The last time I examined Oracle ORCL 0.00%↑ closely was in September 2023, following the company’s Q1 results. Back then, I viewed the shares as attractive at a price of $111, but these have since underperformed the market slightly, returning 15% against the S&P’s 17%. Furthermore, its share price performance is far below that of peers like Microsoft, Amazon, and even SAP.
However, earlier this month, Oracle reported excellent Q3 results, and shares jumped over 10% on the good news. Oracle has turned its business around in recent years and is now positioned for sustainable long-term growth, driven by the revolution in AI and cloud computing.
For those unfamiliar with the company, let’s quickly discuss it, although a lot will become apparent throughout this earnings review.
Oracle Corporation is a global technology company renowned for its comprehensive range of database software, cloud engineering, and enterprise software products and services.
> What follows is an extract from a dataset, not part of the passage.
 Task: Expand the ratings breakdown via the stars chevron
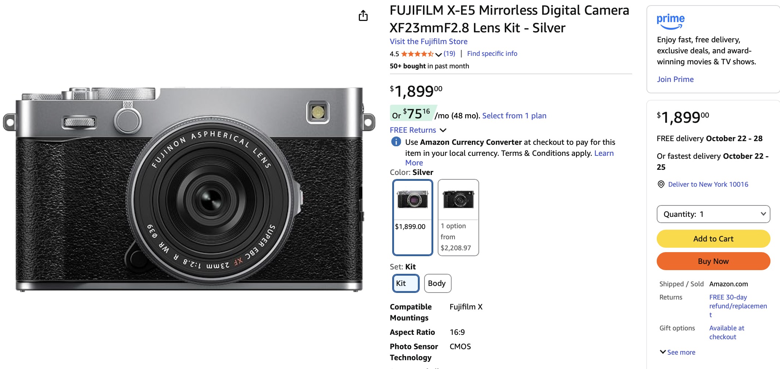coord(438,54)

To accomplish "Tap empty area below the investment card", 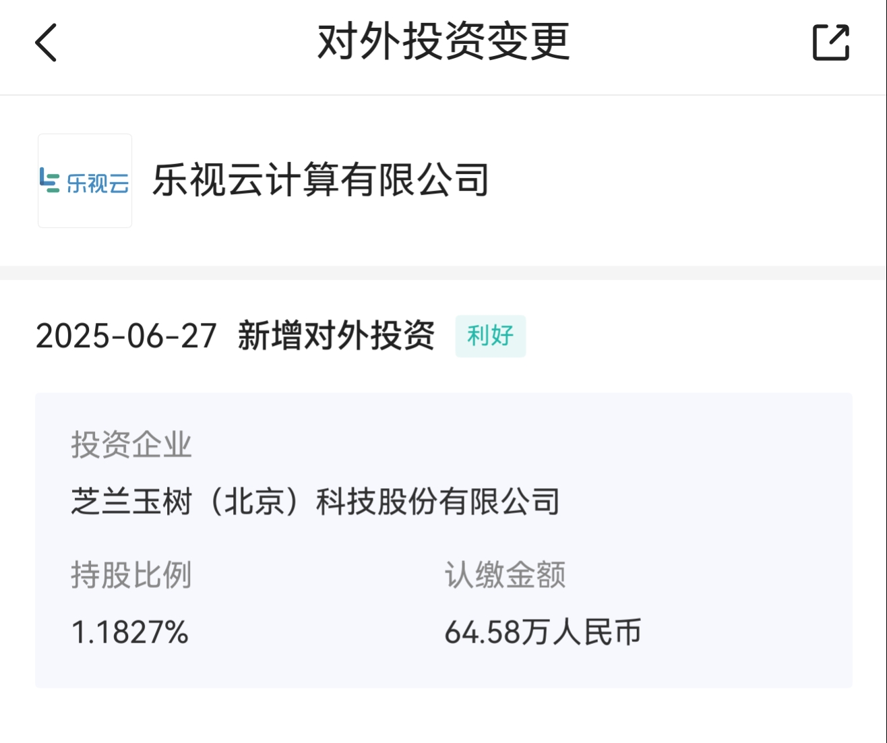I will [x=444, y=716].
With its headquarters situated in Redwood City, California, Oracle has expanded its reach worldwide, boasting a presence in over 175 countries and over 340,000 customers.
Oracle's flagship product since 1977, the Oracle Database, is widely regarded as one of the most robust and reliable database management systems available, offering unparalleled scalability, security, and performance. In addition to its core database offerings, Oracle provides a diverse portfolio of enterprise software solutions, including customer relationship management (CRM), enterprise resource planning (ERP), human capital management (HCM), and supply chain management (SCM) software.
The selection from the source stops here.